A slew of key economic data on the world’s two largest economies is set to be released this week, which could impact the demand sentiment for oil. In a positive sign, China’s exports are at record highs, rising by 5.8% y/y and exceeding forecasts of 5.0%. The uptick comes amid a temporary easing of tariff pressures ahead of the August deadline and despite exports to the US falling by 16% m/m. China’s Q2 GDP data, industrial production, and retail sales data are set to be released on Tuesday. Traders also await US economic data later in the week, including the CPI (inflation rate), PPI, retail sales, and the University of Michigan Consumer Sentiment.
Physical strength has supported the bullish sentiment in Brent futures with the front futures spread (Sep/Oct) heavily backwardated and supported above $1.20/bbl, indicative of a tight market. This has been attributed to the strength in refinery margins, especially through strong distillate cracks conducive to higher demand. Despite our bearish global crude balances and rising inventories in China, pricing centres in Western countries are indicating below-average stock levels, especially crude and distillate inventories in the US. This has attracted substantial refinery buying flows, concentrated in the Aug’25 Dated structure, with the Aug/Sep’25 DFL roll supported above $0.60/bbl. These factors justify the strong backwardation at present, supporting the bullish sentiment in crude.

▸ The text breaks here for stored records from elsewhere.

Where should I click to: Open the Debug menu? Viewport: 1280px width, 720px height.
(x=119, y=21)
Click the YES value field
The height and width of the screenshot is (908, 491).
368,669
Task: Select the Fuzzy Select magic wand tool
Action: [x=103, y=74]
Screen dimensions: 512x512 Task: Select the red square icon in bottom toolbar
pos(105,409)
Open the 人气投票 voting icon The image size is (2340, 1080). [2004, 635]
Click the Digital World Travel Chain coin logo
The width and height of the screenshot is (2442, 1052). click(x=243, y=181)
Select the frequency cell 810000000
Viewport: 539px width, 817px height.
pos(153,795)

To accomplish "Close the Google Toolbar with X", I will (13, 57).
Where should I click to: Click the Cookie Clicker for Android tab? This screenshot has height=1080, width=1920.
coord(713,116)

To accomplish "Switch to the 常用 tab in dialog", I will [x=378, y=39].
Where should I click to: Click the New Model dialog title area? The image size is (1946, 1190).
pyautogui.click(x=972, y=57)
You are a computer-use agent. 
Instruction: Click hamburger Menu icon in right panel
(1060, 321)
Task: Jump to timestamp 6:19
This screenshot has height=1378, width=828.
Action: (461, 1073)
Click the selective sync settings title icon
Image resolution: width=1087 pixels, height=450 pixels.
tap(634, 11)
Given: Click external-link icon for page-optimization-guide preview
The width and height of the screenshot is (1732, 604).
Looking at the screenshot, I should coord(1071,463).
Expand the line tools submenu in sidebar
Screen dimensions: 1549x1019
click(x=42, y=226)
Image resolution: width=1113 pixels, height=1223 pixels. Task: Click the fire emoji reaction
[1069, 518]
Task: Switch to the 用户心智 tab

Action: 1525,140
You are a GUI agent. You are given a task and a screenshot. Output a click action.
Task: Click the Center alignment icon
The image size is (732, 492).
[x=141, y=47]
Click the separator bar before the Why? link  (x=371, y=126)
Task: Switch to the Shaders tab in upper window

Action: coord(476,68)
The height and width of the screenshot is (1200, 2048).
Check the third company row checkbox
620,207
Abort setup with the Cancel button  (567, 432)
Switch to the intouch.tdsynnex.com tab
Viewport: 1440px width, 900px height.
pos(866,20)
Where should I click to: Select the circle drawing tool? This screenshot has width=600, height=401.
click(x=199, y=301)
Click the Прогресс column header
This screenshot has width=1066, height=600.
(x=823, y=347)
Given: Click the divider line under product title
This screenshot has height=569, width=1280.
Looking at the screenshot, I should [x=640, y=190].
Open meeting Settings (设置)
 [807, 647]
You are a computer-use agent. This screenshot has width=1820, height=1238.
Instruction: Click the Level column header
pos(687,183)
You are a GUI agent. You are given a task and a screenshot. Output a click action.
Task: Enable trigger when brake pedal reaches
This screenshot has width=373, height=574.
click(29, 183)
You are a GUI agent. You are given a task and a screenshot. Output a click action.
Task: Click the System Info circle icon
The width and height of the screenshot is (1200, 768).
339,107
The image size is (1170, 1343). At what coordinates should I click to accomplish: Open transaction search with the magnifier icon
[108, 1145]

Finally, Brent futures remain in a bullish technical setup, with multiple indicators showing upward momentum. The MACD histogram is nearing a bullish crossover, while price action has held above the upper Ichimoku cloud, with the lagging line also above the cloud. Last week’s breakout above the 100-day moving average was validated as prices found support at that level on the pullback. Additionally, a bullish engulfing pattern on 11 July signals strong buying interest, and the upcoming upward shift in the Ichimoku cloud reinforces the constructive outlook.